Ghosh extended his arm out the window, flicking the glowing tip of his cigarette into the night. "Not this world," he said, glancing disappointedly about the interior of the train. He tilted his head toward the window. "England. America," he said, as if the nameless villages they passed had been replaced by those countries. "Have you considered going there?"

"My professors mention it from time to time. But I have a family," Ashoke said.

Ghosh frowned. "Already married?"

"No. A mother and father and six siblings. I am the eldest."

"And in a few years you will be married and living in your parents' house," Ghosh speculated.

"I suppose."

Ghosh shook his head. "You are still young. Free," he said, spreading his hands apart for emphasis. "Do yourself a favor. Before it's too late, without thinking too much about it first, pack a pillow and a blanket and see as much of the world as you can. You will not regret it. One day it will be too late."

"My grandfather always says that's what books are for," Ashoke said, using the opportunity to open the volume in his hands. "To travel without moving an inch."

"To each his own," Ghosh said. He tipped his head politely to one side, letting the last of the cigarette drop from his fingertips. He reached into a bag by his feet and took out his diary, turning to the twentieth of October. The page was blank and on it, with a fountain pen whose cap he ceremoniously unscrewed, he wrote his name and address. He ripped out the page and handed it to Ashoke. "If you ever change your mind and need contacts, let me know. I live in Tollygunge, just behind the tram depot."

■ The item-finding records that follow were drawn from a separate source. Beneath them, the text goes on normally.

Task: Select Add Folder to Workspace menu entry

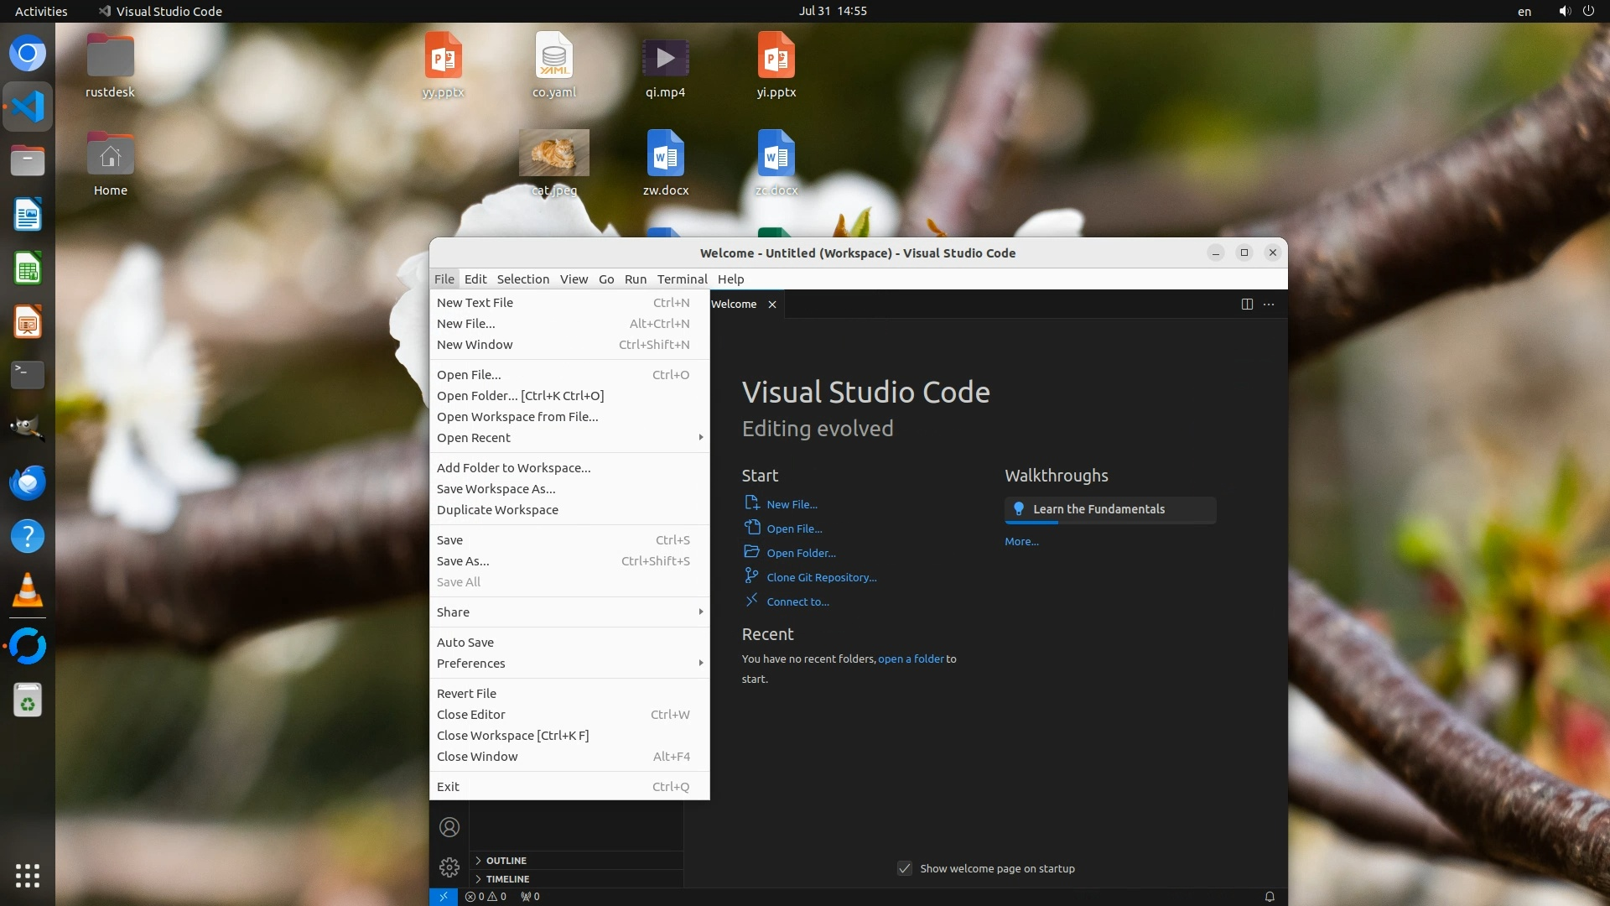Action: (513, 467)
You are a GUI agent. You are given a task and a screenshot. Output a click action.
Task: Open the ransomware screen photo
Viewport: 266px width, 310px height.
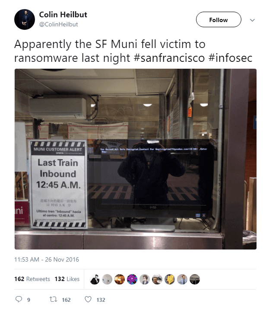136,159
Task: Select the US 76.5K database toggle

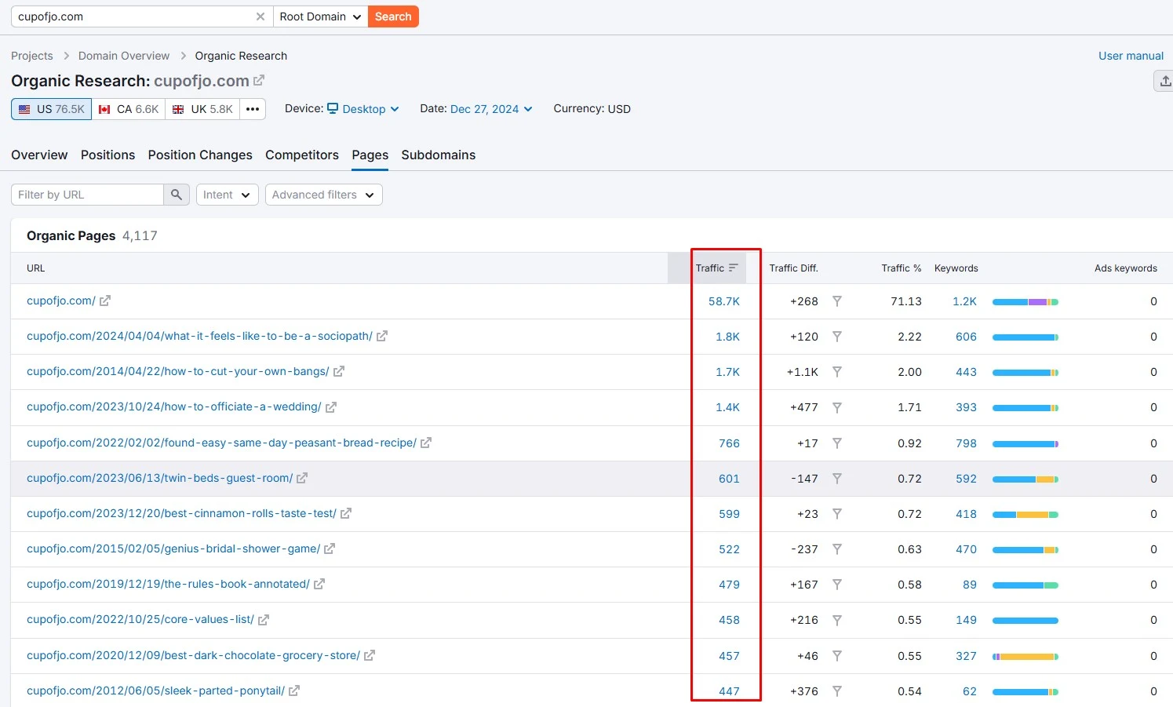Action: (52, 109)
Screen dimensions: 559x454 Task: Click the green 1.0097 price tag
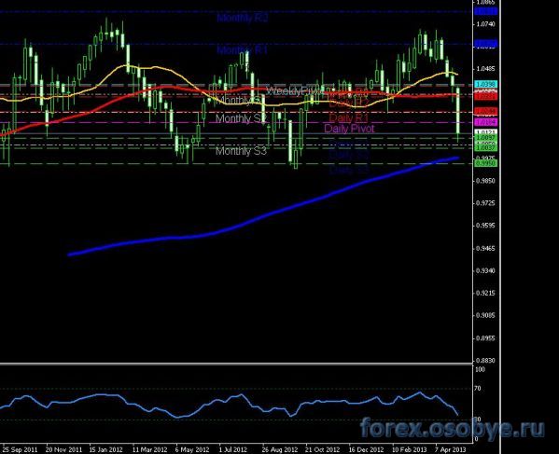(x=485, y=137)
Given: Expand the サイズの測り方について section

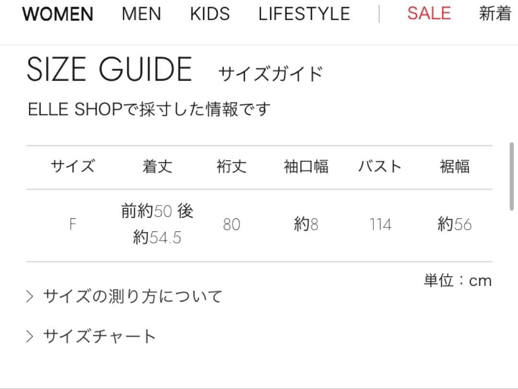Looking at the screenshot, I should 132,296.
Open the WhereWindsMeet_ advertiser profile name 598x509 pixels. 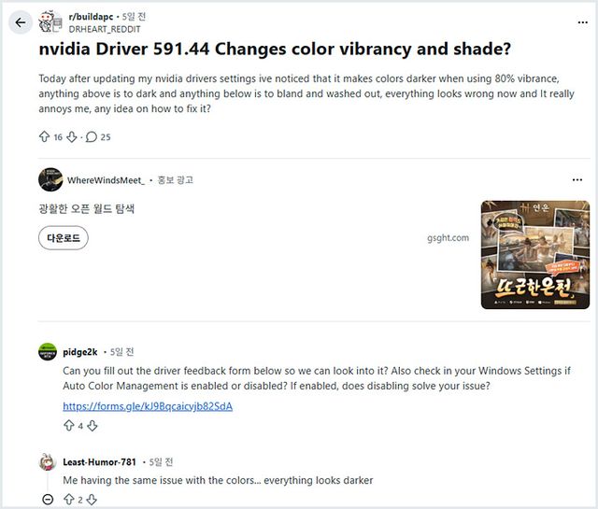pyautogui.click(x=106, y=180)
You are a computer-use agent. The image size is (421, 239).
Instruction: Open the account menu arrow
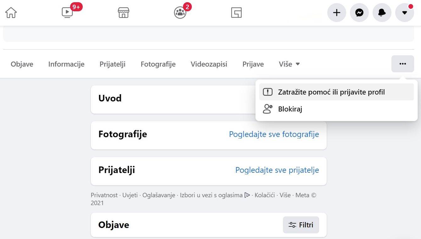(x=404, y=13)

"Thank you," Ashoke said, folding up the information and putting it at the back of his book.

"How about a game of cards?" Ghosh suggested. He pulled out a well-worn deck from his suit pocket, with Big Ben's image on the back. But Ashoke politely declined, for he knew no card games, and besides which, he preferred to read. One by one the passengers brushed their teeth in the vestibule, changed into their pajamas, fastened the curtain around their compartments, and went to sleep. Ghosh offered to take the upper berth, climbing barefoot up the ladder, his suit carefully folded away, so that Ashoke had the window to himself. The
Bihari couple shared some sweets from a box and drank water from the same cup without either of them putting their lips to the rim, then settled into their berths as well, switching off the lights and turning their heads to the wall.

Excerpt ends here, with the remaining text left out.